--- START ---

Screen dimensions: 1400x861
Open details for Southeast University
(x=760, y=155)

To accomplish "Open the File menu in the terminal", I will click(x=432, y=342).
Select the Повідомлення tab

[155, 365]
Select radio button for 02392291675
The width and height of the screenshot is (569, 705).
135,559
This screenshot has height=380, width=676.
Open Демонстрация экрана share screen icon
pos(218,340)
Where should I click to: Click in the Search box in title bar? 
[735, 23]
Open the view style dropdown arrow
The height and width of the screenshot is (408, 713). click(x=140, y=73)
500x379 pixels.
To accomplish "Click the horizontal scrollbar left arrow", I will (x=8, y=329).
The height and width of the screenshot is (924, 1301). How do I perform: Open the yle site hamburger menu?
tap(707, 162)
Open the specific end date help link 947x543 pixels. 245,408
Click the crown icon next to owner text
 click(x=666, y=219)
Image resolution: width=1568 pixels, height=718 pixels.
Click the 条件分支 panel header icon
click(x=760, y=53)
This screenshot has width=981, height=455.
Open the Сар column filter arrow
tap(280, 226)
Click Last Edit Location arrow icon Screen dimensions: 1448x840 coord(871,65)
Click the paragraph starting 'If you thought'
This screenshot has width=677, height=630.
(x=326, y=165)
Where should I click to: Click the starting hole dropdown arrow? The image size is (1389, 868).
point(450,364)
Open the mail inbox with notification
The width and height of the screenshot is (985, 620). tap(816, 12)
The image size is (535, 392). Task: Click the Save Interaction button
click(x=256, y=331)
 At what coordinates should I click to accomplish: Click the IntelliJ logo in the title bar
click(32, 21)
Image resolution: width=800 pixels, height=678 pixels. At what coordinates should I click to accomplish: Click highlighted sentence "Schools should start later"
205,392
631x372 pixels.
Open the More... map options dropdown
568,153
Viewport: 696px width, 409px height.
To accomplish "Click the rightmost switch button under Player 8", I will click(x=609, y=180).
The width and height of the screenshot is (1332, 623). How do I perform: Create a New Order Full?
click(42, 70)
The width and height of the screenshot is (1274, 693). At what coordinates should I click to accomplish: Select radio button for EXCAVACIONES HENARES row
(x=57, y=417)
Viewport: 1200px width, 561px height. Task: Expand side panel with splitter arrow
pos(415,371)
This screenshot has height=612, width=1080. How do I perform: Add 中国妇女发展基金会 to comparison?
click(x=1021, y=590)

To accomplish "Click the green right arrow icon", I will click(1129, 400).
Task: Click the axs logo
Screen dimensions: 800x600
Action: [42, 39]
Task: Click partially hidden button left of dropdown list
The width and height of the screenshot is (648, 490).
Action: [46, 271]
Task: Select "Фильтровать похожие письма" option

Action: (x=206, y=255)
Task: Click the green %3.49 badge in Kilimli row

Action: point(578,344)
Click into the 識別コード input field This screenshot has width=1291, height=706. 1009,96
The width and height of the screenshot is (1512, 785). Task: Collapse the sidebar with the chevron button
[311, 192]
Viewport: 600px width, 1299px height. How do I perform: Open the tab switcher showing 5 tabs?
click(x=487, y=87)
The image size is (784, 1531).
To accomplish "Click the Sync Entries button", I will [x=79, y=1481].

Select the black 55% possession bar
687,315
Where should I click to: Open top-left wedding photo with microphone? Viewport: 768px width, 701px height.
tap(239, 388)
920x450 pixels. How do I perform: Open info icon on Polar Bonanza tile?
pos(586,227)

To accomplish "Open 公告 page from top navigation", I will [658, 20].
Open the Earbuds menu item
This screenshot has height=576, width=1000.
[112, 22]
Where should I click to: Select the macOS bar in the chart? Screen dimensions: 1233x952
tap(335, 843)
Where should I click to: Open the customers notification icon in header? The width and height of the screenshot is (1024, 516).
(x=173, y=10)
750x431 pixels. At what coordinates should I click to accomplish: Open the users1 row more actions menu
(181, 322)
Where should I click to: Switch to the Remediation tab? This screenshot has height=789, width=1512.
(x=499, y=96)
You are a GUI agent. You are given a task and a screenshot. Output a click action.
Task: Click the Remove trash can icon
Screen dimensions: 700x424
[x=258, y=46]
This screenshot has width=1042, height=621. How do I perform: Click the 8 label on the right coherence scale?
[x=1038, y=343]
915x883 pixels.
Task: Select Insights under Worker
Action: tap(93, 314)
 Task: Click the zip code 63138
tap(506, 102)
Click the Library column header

--- END ---

Work task -
Your answer must be a single number: the count of lines in the data that contain the string "will".

Result for this task -
6